Stored dataset items:
━━━━━━━━━━━━━━━━━━━━

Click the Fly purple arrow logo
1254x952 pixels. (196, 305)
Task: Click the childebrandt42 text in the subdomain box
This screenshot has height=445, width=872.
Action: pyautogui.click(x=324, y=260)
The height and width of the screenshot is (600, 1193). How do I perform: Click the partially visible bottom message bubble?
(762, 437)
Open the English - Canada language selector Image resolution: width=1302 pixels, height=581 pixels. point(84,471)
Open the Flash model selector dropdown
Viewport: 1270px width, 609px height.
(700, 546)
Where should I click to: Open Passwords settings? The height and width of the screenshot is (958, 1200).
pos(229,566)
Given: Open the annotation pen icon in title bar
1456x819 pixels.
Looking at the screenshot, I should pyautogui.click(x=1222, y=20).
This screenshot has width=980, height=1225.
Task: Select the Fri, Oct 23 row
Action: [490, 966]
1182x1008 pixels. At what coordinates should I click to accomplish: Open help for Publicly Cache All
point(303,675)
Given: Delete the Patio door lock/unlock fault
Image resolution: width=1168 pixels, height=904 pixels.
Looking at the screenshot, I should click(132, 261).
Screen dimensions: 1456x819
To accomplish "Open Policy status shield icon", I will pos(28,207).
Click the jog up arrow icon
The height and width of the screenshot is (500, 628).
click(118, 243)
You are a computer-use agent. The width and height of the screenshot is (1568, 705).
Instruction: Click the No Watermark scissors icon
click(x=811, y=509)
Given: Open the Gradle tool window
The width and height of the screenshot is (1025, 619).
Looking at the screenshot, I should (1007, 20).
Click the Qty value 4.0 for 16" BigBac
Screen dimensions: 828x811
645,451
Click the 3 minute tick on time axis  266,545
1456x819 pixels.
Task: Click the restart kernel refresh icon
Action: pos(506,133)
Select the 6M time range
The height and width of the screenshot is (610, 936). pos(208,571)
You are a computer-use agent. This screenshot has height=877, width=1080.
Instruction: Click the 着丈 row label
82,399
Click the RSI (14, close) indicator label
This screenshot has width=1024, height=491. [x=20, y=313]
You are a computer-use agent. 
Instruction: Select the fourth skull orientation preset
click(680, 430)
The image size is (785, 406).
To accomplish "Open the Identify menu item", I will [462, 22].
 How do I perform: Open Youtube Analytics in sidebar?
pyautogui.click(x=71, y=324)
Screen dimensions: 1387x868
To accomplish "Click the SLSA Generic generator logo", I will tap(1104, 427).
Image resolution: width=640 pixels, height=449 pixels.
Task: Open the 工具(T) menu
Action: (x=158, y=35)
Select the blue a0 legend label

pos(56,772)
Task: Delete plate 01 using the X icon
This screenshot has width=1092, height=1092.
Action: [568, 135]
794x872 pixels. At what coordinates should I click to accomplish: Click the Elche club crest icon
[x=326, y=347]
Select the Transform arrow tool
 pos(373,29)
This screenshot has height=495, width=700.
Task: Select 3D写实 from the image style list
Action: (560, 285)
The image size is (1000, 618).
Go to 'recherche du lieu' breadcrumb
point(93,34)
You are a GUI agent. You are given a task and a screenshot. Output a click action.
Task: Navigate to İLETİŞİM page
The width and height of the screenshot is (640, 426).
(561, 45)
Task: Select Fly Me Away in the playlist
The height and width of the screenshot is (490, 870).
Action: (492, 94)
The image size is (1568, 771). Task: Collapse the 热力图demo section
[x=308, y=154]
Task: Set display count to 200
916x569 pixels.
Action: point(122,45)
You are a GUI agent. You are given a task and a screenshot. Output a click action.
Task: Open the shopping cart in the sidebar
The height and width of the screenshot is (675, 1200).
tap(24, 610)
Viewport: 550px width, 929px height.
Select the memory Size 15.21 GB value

━━━━━━━━━━━━━━━━━━━━

Problem to work on:
From the records above, copy out every line that contains the string "will", treating uppercase and lowercase as different.

Final result:
To accomplish "Open Policy status shield icon", I will pos(28,207).
To accomplish "Open the Identify menu item", I will [462, 22].
To accomplish "Click the SLSA Generic generator logo", I will tap(1104, 427).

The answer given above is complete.